Even with fabulous power management, and better heat dissipation, there's a lot of heat to deal with. Apple's engineers have their hands full. You can only do so much in a "pre-production" unit.
Ah, cool, I hadn't seen that. I looked all over the site for the Mac Book when it came out trying to find an answer for that (and trying to find numbers on battery life), but I couldn't find anything. I never thought I'd learn something from reading a press release. It wasn't a deal breaker for me, but I do use it for time to time. It would make sense for them to include this, but with the rush to get these out, who knows.
Thanks again for the info.
I have a 1.42Ghz iBook and Apple's estimated time remaining is usually very pessimistic. It will say I have 5:30 left and the battery will last another 6-6 1/2 hours before getting dangerously low. I bet individual batteries and usage differs enough that Apple gives a worst-case estimate.

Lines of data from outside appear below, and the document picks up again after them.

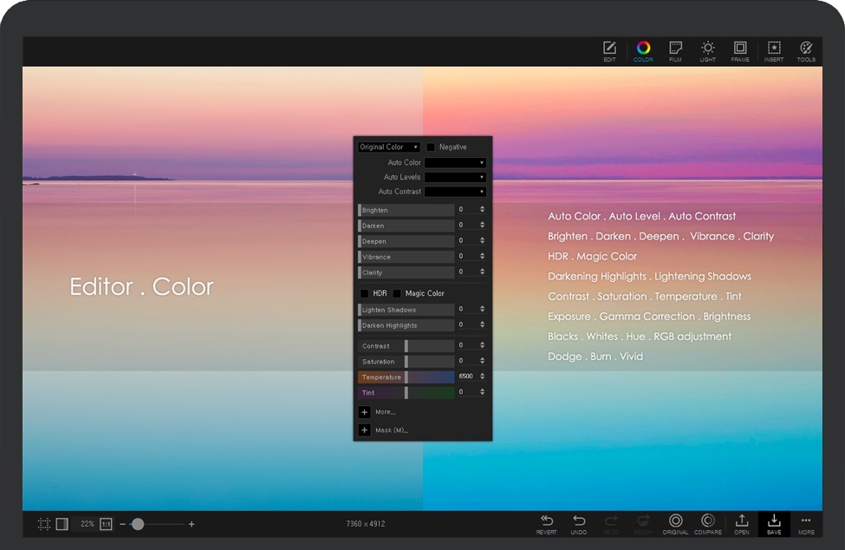Click the Temperature slider
This screenshot has height=550, width=845.
coord(406,377)
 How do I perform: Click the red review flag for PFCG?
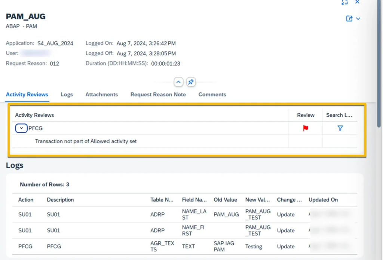[x=306, y=128]
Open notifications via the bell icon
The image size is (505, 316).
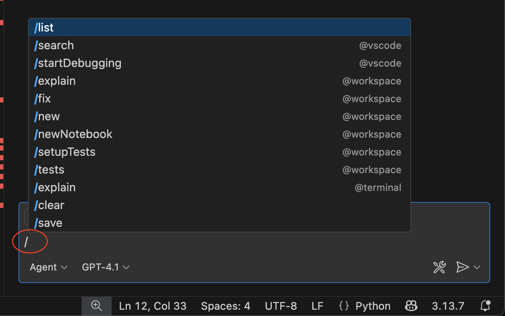(x=485, y=306)
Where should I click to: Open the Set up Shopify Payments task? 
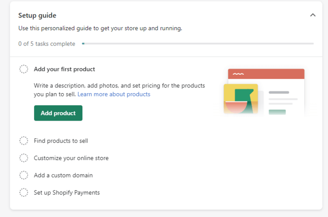pos(66,193)
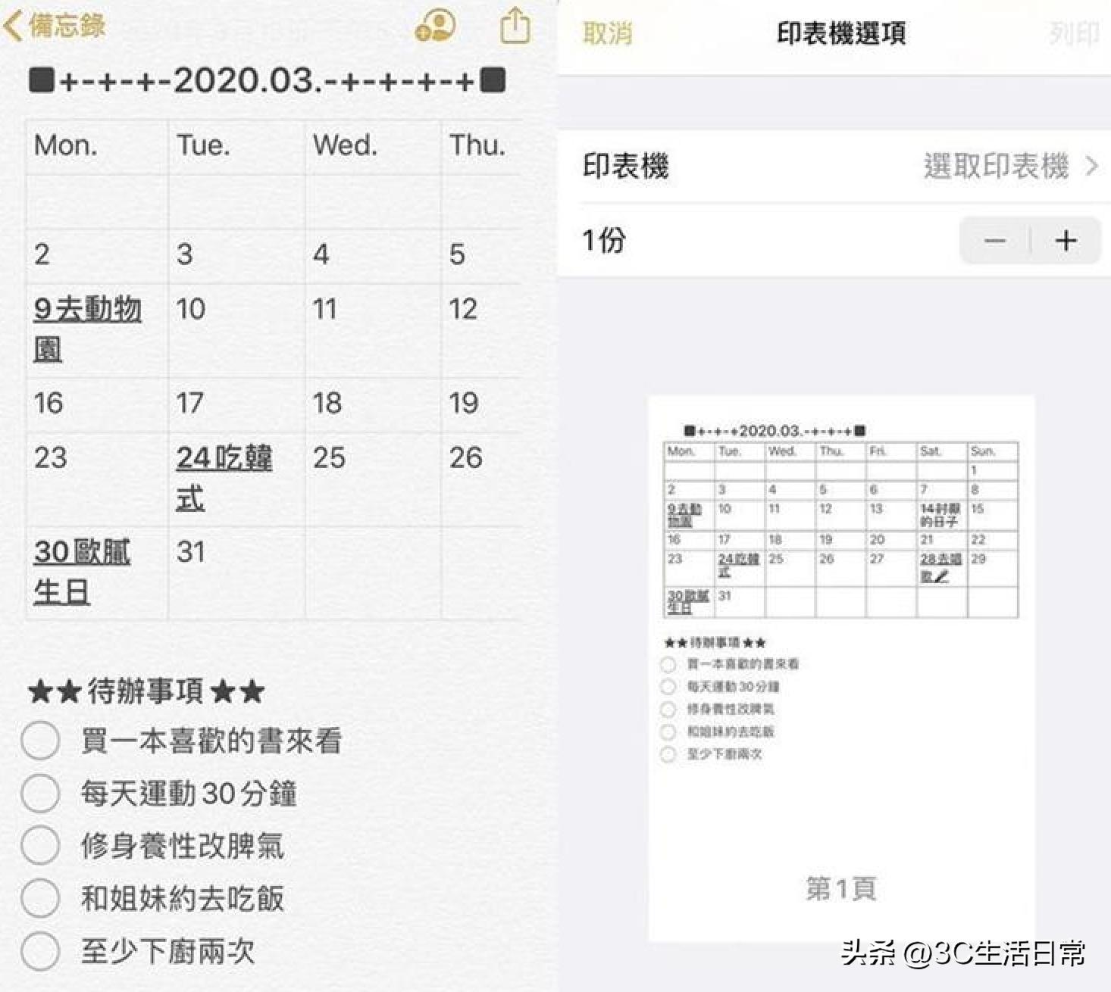The height and width of the screenshot is (992, 1111).
Task: Tick the 修身養性改脾氣 circle
Action: coord(42,846)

It would be better for the estimate to be pessimistic than optimistic, like a car's fuel gauge. I'm going to guess that the MacBooks will last around 4-5 hours, like the Powerbooks they're meant to replace.
Karma: Meh (Mostly from meh.)
At first, the "MacBook" didn't sit well with me, either. But in the big picture, this is the year that Apple begins really pushing the Mac as a serious PC alternative, and they wanted to get the "Mac" out front in all their products. Notice how their TV ad also emphasizes the "Mac" name. Not a bad idea from the marketing perspective.
Altivec was Motorola's trade name for the expanded instruction set, which Apple marketed as the Velocity Engine. IBM called Altivec VMX (when it was incorporated in the 970), but Altivec is the name that stuck and it's what everyone uses when referring to the technology.
Part of the hardcore faithful who believed in Apple long before it was cool again to do so
And at the same time, most motherboards (Intel included?) still include parallel ports and floppy connectors - even on micro-ATX motherboards, where space is at a premium. (???)
So you don't need any special cables or converters, but you will be limited to FW400 speeds.
A Call for Open Standards
You may be right. I have not actually tested them in this configuration. I tried, in the past, connecting the drive to the computer via FW800 and then connecting a camera to the FW400 port on the drive, and the computer did not see the camera. It may be that chaining only works in one direction, or that there was some other problem.